In the bowl of your electric mixer, whisk together sugar, egg whites, water, and cream of tartar until foamy.

Set the bowl on top of a pan of barely simmering water and whisk until the sugar is dissolved and the mixture is warm to the touch.

Move the bowl to your mixer fitted with the whisk attachment, and beat on high speed until frosting forms stiff peaks. Add vanilla and beat until combined.

Transfer the frosting to two large pastry bags fitted with either a large (1/2-inch) plain or open star tip. Leaving a 1/8-inch border on each cupcake, pipe a spiral of frosting into a 2-inch-high cone shape. You want to work fast on this part because if it is warm in the kitchen, the frosting will soften quickly and start to "fall" as you can see on a couple of the cupcakes in the bottom left of the photo. Transfer the cupcakes to a baking sheet, and refrigerate while preparing the chocolate coating.

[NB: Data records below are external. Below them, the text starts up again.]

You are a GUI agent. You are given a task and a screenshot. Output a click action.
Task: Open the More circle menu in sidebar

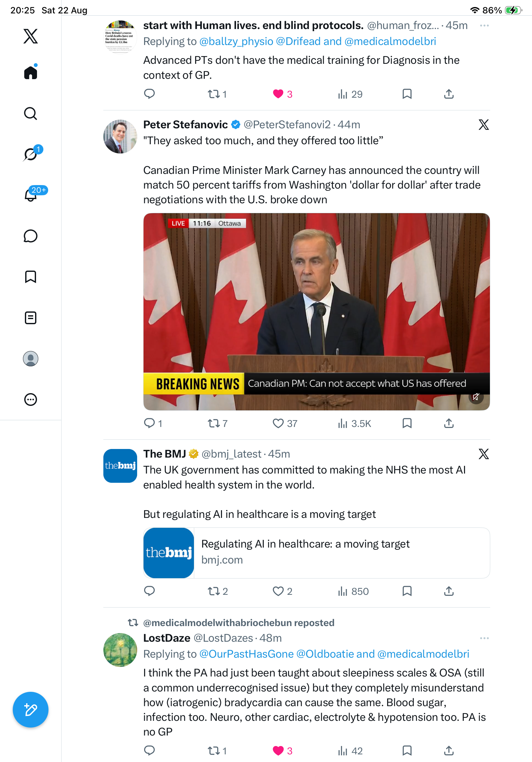[31, 400]
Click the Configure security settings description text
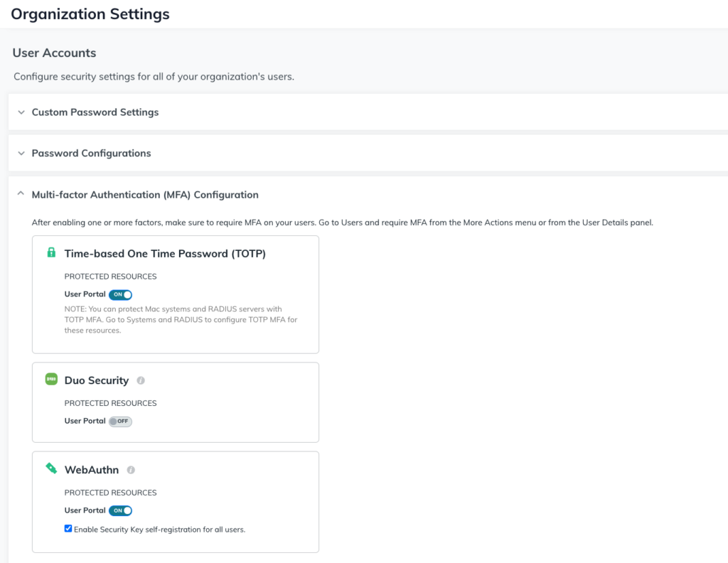The width and height of the screenshot is (728, 563). pyautogui.click(x=154, y=77)
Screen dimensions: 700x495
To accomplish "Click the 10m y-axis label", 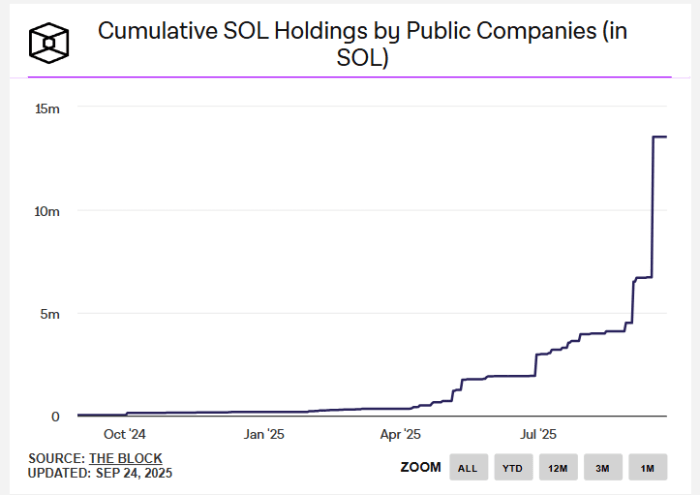I will 48,211.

To make the chocolate coating, simple take 24 ounces of chopped semi-sweet chocolate (again, the very best you can get), and 6 tablespoons of safflower oil, placed in a medium sized heat-proof bowl. This chocolate coating is also excellent for dipping strawberries, pretzels, ice cream cones, or anything else you feel like coating in chocolate!!

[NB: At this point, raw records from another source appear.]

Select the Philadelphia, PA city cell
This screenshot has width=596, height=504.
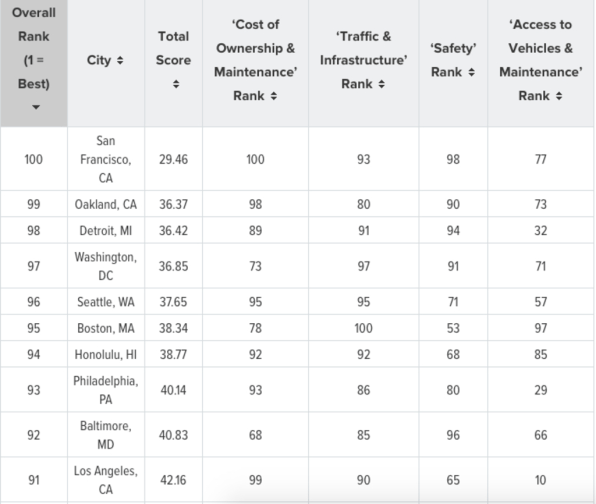106,390
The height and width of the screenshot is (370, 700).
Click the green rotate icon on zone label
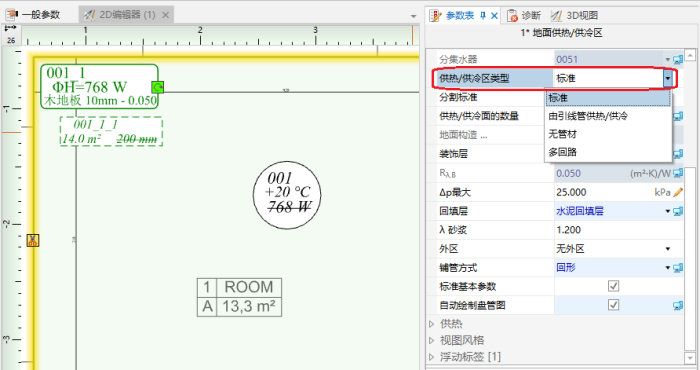click(x=158, y=87)
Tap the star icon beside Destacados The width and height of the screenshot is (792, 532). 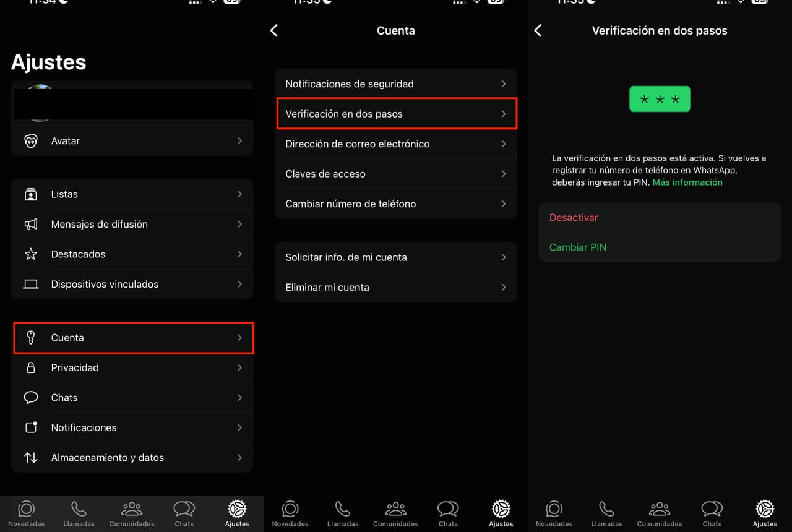click(x=31, y=254)
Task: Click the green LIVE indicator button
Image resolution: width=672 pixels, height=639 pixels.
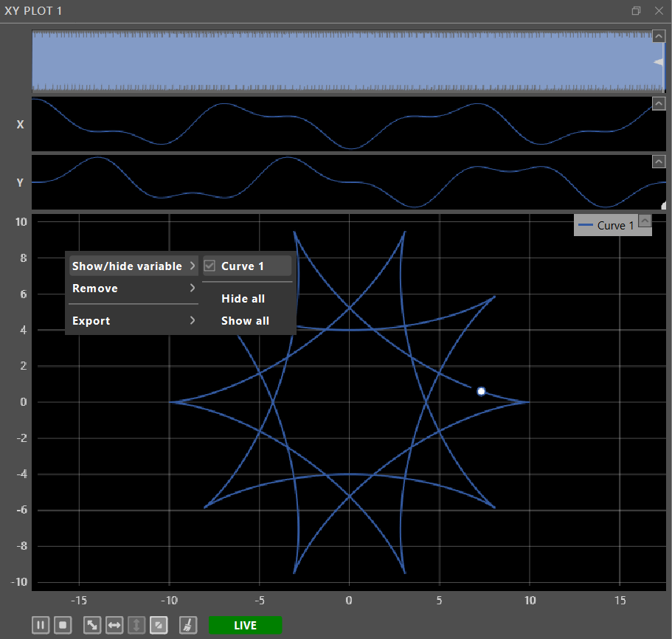Action: point(245,626)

Set the bowl over a pan of barely simmering water, and stir until melted and smooth.

Transfer the melted chocolate to a small, deep, bowl or container. Let cool for about 15 minutes. Now, again, working quickly, hold each cupcake by its bottom, dip in the chocolate to coat all of the white frosting, allowing excess to drip off. Transfer to a baking sheet. Now the actual recipe states to let the cupcakes stand at room temperature for 15 minutes before refrigerating them, but because of the white frosting softening rather quickly, I skipped this step.

Place the cupcakes on a serving platter, and refrigerate for 30 minutes to let the coating set. Cover and refrigerate for 2 hours more and serve cold! Cupcakes can be refrigerated up to 3 days, but I doubt they'll last that long!!